AR protein was expressed predominantly in satellite cells, identified by their location outside sarcolemma and inside basal lamina, and by CD34 and C-met staining. Many myonuclei in muscle fibers also demonstrated AR immunostaining. Additionally, CD34+ stem cells in the interstitium, fibroblasts, and mast cells expressed AR immunoreactivity. AR expression was also observed in vascular endothelial and smooth muscle cells. Immunoelectron microscopy revealed aggregation of immunogold particles in nucleoli of satellite cells and myonuclei; testosterone treatment increased nucleolar AR density. In enriched cultures of human satellite cells, more than 95% of cells stained for CD34 and C-met, confirming their identity as satellite cells, and expressed AR protein. AR mRNA and protein expression in satellite cell cultures was confirmed by RT-PCR, reverse transcription and real-time PCR, sequencing of RT-PCR product, and Western blot analysis.

Incubation of satellite cell cultures with supraphysiological testosterone and dihydrotestosterone concentrations (100 nm testosterone and 30 nm dihydrotestosterone) modestly increased AR protein levels. We conclude that AR is expressed in several cell types in human skeletal muscle, including satellite cells, fibroblasts, CD34+ precursor cells, vascular endothelial, smooth muscle cells, and mast cells. Satellite cells are the predominant site of AR expression.

These observations support the hypothesis that androgens increase muscle mass in part by acting on several cell types to regulate the differentiation of mesenchymal precursor cells in the skeletal muscle.

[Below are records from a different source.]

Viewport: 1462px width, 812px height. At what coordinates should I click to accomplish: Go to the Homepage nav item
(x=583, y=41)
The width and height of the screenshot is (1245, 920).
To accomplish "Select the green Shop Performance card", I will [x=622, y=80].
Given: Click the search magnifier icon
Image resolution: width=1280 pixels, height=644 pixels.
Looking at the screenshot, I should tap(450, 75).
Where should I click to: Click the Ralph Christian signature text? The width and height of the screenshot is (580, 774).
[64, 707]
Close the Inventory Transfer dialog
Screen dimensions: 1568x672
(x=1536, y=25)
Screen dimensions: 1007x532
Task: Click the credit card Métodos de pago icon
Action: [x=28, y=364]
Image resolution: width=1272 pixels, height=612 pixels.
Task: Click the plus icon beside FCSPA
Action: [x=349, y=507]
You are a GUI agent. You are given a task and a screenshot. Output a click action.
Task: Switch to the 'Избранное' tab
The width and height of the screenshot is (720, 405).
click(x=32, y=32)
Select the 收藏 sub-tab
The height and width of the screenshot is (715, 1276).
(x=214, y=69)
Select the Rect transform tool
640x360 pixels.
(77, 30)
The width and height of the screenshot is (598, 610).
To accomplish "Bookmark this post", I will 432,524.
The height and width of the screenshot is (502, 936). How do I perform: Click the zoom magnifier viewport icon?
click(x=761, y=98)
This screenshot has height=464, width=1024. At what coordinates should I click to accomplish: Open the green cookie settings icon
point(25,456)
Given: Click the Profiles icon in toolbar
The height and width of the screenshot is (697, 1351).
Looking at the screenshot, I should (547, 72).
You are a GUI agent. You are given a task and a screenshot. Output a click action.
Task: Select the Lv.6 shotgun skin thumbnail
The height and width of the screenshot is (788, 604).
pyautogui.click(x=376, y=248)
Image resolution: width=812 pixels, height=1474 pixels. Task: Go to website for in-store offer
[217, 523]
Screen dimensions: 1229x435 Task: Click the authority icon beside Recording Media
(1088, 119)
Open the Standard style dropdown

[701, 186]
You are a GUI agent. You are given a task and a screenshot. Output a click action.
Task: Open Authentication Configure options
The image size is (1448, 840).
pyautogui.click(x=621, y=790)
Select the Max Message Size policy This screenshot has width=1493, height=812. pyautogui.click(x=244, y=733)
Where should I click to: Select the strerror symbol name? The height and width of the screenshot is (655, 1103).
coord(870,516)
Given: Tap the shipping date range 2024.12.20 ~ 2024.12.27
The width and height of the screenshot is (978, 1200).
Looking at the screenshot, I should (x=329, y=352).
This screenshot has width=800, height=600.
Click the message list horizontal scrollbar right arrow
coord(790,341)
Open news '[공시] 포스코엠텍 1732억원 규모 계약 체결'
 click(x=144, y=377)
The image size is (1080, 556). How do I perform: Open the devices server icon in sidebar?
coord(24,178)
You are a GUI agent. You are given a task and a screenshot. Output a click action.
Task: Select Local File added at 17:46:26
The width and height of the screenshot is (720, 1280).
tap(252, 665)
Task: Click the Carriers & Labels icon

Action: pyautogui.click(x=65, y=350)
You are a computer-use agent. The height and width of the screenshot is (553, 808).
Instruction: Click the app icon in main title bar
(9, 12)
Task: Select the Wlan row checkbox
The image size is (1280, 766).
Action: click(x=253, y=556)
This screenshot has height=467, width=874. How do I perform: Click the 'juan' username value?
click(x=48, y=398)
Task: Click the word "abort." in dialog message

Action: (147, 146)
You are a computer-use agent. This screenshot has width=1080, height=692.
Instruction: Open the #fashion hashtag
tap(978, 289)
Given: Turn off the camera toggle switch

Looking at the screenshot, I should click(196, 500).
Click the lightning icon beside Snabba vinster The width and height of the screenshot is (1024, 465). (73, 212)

Carson JA, Lee WJ, McClung J, Hand GA. Steroid receptor concentration in aged rat hindlimb muscle: effect of anabolic steroid administration. Journal of Applied Physiology 2002;93(1):242-50. Steroid receptor concentration in aged rat hindlimb muscle: effect of anabolic steroid administration

Skeletal muscle is a target of anabolic steroid action; however, anabolic steroid's affect on aged skeletal muscle is not well understood. The effect of 4 wk of nandrolone decanoate (ND) administration on hindlimb muscles of 5- and 25-mo-old Fischer 344/Brown Norway rats was examined. ND (6 mg/kg body wt) was injected every 7th day for 4 wk. Controls received an oil injection. ND significantly reduced 25-mo-old rat perirenal fat pad mass by 30%. Soleus (Sol) and plantaris (Plan) muscle-to-body weight ratios were reduced in 25-mo-old rats. ND did not affect Sol or Plan muscle-to-body weight ratios at either age. Sol DNA concentration was reduced by 25% in 25-mo-old rats, and ND increased it to 12% greater than 5-mo-old rats. ND did not affect Plan DNA content. Sol androgen receptor (AR) protein in 25-mo-old rats was reduced to 35% of 5-mo-old values. ND increased AR protein by 900% in 25-mo-old rat Sol. Plan AR concentration was not affected by aging but was induced by ND in both age groups. Aging or ND treatment did not affect glucocorticoid receptor levels in either muscle. These data demonstrate that fast- and slow-twitch rat hindlimb muscles differ in their response to aging and ND therapy.